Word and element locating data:

# # # # # # #

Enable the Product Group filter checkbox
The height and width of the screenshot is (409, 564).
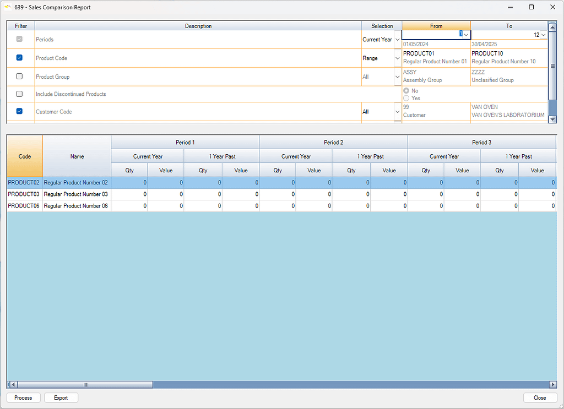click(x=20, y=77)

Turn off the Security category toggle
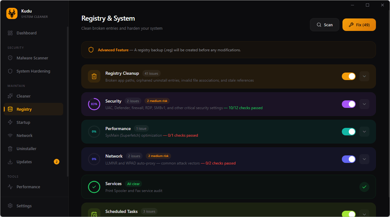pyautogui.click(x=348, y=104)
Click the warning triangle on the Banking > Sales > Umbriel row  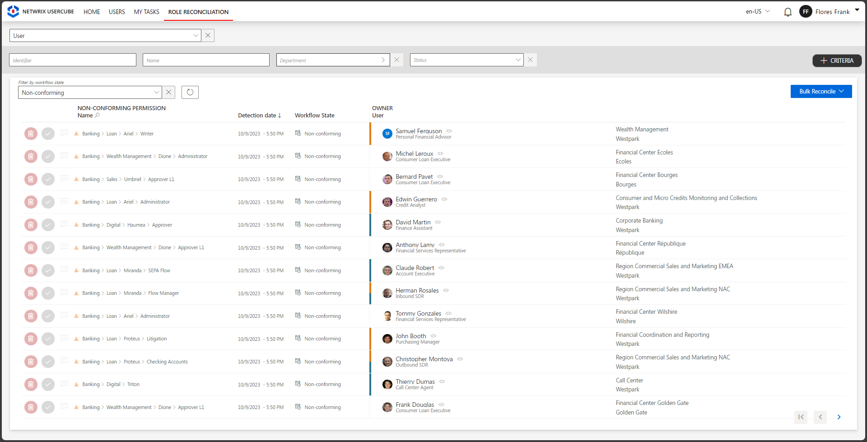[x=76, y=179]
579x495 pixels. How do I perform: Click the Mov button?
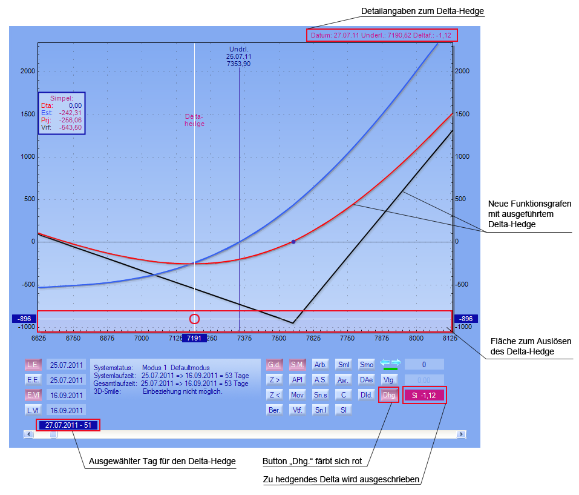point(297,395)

# # # # # # #

Task brief |
Retype the lines from the start of the data up to and including the line containing "pyautogui.click(x=348, y=104)", omitting the pictures.

Solved exercise |
Enable the Product Group filter checkbox
The height and width of the screenshot is (409, 564).
click(x=20, y=77)

Turn off the Security category toggle
pyautogui.click(x=348, y=104)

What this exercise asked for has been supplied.